This week’s Melvee Sabbath School lesson is hosted by Elder Bruce Mutaurwa and he is joined by Loago Setswalo and Simdumise Poswa (both from Purelight Missions Ministry, www.purelightmissions.org). They discuss the lesson theme on how the gospel transcends culture, ethnicity, tribal lines and national identities. God promised that “Behold! My Servant whom I have chosen, My Beloved in whom My soul is well pleased! I will put My Spirit upon Him, and He will declare justice to the Gentiles.” (Matthew 12:18). The discussion focuses on how Jesus spent so much of His earlier years in Galilee, known as “Galilee of the Gentiles” (Matt. 4:15). This region was so named because of the non-Jewish influence in the province. In this region, in Nazareth, Jesus spent the majority of His years before starting His public ministry. Due to its position, Nazareth was near major routes travelled by Roman army units, as well as merchant caravans. As a result, Jesus must have been in contact with non-Jews His whole early life (not to mention the time in Egypt).
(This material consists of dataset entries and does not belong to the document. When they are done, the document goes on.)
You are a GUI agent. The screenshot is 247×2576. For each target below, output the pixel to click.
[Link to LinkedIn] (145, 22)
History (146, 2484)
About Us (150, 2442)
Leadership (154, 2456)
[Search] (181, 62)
After His rejection in Nazareth (see Luke 4:16-31), Jesus centred His ministry in the cosmopolitan Galilean city of Capernaum. Contacts with Gentiles and their world significantly impacted His ministry and teaching. Even though He focused on Israel, the wider world was His concern. During the more than three years of His ministry between His baptism and ascension, on at least six occasions Jesus had direct contact with persons from Gentile nations.
The MelVee panelists carefully recollect these gospel encounters and accounts and draws lessons for us, upon whom the ends of this worldthat has become a global village of intermixed nations in which exclusivity is scoffed at and it becomes an impossibility to maintain.